The smell of a brown leather lead, dog hair and sanitized floors takes me back to my childhood
vet, Bedfordview Veterinary Hospital. Myself, and a barrage of animals, would tumble out of the
car and investigate the oak-shaded, moss-covered parking lot thoroughly. Together we would
enter a building, which unbeknown to me, shaped my very existence. Waiting our turn, my legs
swinging gently against the wooden benches, I would carefully study the fascinating, yet
somewhat frightening, magnified image of a flea on the waiting room wall.
The clinic was always a hive of activity, an outing I never wished to miss. My veterinary
forefathers namely Dr. Warnes, Dr. Schmidt and Dr. Kilian merge into one wise being in my early
memories; a presence, an authority, a healer and problem solver offering an air of peace and
safety.
The practice courtyard offered a burst of green, housing a large leafed tree with thick branches
and two lazy tortoises that happily lumbered around their little kingdom. Each visit was an
opportunity for tortoise spotting. The consultation rooms seemed dark, as my eyes adjusted from
the brightness outside. Everything was tall, godly if you will, as I looked up at the veterinarian
examining the family companion on the consultation table. A fascinating room of things out of my
reach, thus with doe eyes I stood on my tiptoes to observe the goings on. I never truly ventured
to the back of the clinic, that area remained a mystery, a space of intrigue, where my mentors
performed their magic.
As a young child sorrow is not truly an emotion grasped, that understanding comes with age.
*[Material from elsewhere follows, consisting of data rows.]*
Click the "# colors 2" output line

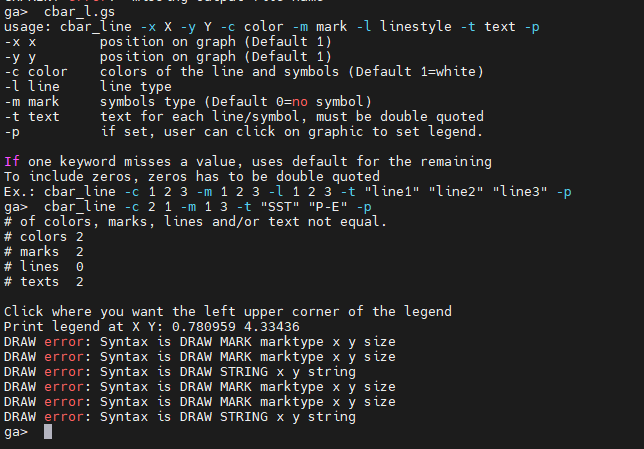tap(44, 237)
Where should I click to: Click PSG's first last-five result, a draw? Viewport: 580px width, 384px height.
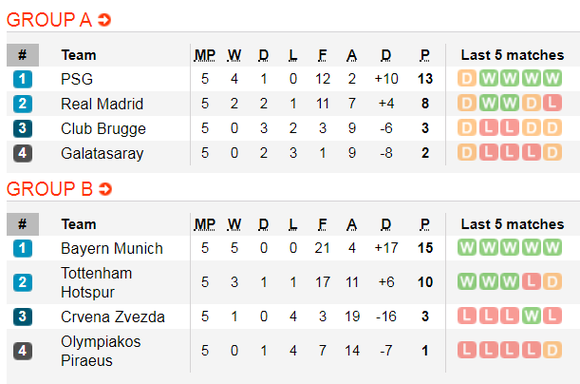coord(467,78)
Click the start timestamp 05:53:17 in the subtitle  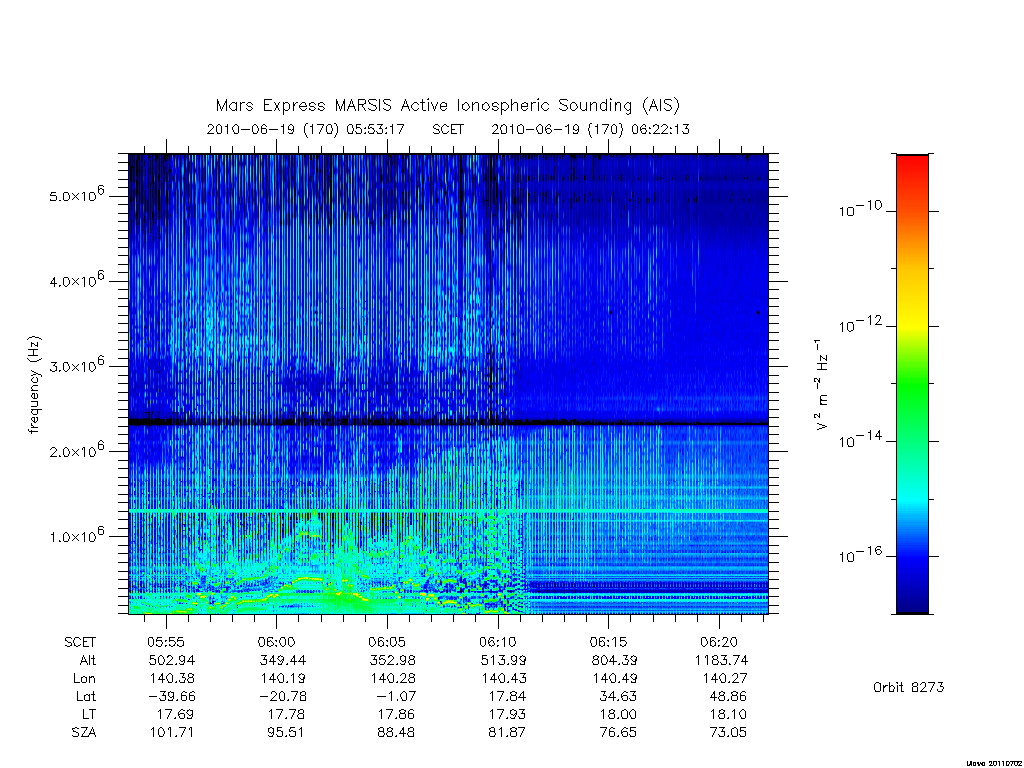point(376,129)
Although undoubtedly sorrow and loss were experienced in their presence, yet never once has
seeing them flooded me with returning pain. They are guardians of the gateway to relief and
resolution and in them I trusted fully.
A few decades later I now stand as a young qualified veterinarian. It is now supposedly my role to
offer an air of authority, peace and solution. How does one attempt to mimic your childhood
idols? How do you rise to the level of what in your eyes was a god? I still look at them with the
same doe eyes I had years earlier and in return they continue to hold my metaphorical hand as I
make my own path. My path in both classical veterinary medicine and passion for rehabilitation.
Their shoes are too large and too different for me to fill. I now have to mold my own, as my
forefathers walk alongside me. May I find the strength to rise as a goddess amongst the gods.